**Your objective:** Would you output the whole of the data exactly?
━━━━━━━━━━
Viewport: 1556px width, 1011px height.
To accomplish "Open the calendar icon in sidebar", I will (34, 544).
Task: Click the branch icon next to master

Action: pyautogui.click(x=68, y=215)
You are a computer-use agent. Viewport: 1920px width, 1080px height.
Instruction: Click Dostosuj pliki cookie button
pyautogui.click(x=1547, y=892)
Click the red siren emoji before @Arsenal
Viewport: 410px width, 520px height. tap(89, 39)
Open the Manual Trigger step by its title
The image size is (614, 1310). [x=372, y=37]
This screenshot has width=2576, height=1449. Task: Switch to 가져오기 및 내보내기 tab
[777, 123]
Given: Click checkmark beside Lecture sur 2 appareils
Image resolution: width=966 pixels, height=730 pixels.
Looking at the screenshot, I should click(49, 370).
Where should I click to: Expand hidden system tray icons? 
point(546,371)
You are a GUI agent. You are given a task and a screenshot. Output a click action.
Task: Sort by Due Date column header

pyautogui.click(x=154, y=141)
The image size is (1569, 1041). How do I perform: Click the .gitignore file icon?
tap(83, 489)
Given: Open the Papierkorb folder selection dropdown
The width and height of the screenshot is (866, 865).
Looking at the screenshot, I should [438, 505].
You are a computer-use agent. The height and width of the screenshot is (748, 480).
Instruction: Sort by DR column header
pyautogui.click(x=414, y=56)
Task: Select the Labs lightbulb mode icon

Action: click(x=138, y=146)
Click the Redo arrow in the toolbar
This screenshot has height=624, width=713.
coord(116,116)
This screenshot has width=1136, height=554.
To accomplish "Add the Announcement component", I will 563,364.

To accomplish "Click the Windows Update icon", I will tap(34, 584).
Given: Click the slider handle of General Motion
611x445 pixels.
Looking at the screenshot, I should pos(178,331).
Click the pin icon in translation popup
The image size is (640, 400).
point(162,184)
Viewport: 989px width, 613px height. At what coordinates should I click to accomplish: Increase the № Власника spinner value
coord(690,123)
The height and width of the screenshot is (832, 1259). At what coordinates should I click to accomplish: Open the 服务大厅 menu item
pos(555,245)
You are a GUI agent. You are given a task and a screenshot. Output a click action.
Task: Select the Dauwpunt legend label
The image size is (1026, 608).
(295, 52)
━━━━━━━━━━
**Exercise answer:**
Viewport: 1556px width, 1011px height.
To accomplish "Open the calendar icon in sidebar", I will (34, 544).
Task: Click the branch icon next to master

Action: pyautogui.click(x=68, y=215)
You are a computer-use agent. Viewport: 1920px width, 1080px height.
Instruction: Click Dostosuj pliki cookie button
pyautogui.click(x=1547, y=892)
Click the red siren emoji before @Arsenal
Viewport: 410px width, 520px height. tap(89, 39)
Open the Manual Trigger step by its title
The image size is (614, 1310). [x=372, y=37]
This screenshot has width=2576, height=1449. Task: Switch to 가져오기 및 내보내기 tab
[777, 123]
Given: Click checkmark beside Lecture sur 2 appareils
Image resolution: width=966 pixels, height=730 pixels.
Looking at the screenshot, I should click(49, 370).
Where should I click to: Expand hidden system tray icons? 
point(546,371)
You are a GUI agent. You are given a task and a screenshot. Output a click action.
Task: Sort by Due Date column header

pyautogui.click(x=154, y=141)
The image size is (1569, 1041). How do I perform: Click the .gitignore file icon?
tap(83, 489)
Given: Open the Papierkorb folder selection dropdown
The width and height of the screenshot is (866, 865).
Looking at the screenshot, I should [438, 505].
You are a computer-use agent. The height and width of the screenshot is (748, 480).
Instruction: Sort by DR column header
pyautogui.click(x=414, y=56)
Task: Select the Labs lightbulb mode icon

Action: click(x=138, y=146)
Click the Redo arrow in the toolbar
This screenshot has height=624, width=713.
coord(116,116)
This screenshot has width=1136, height=554.
To accomplish "Add the Announcement component", I will 563,364.

To accomplish "Click the Windows Update icon", I will tap(34, 584).
Given: Click the slider handle of General Motion
611x445 pixels.
Looking at the screenshot, I should pos(178,331).
Click the pin icon in translation popup
The image size is (640, 400).
point(162,184)
Viewport: 989px width, 613px height. At what coordinates should I click to accomplish: Increase the № Власника spinner value
coord(690,123)
The height and width of the screenshot is (832, 1259). At what coordinates should I click to accomplish: Open the 服务大厅 menu item
pos(555,245)
You are a GUI agent. You are given a task and a screenshot. Output a click action.
Task: Select the Dauwpunt legend label
The image size is (1026, 608).
(295, 52)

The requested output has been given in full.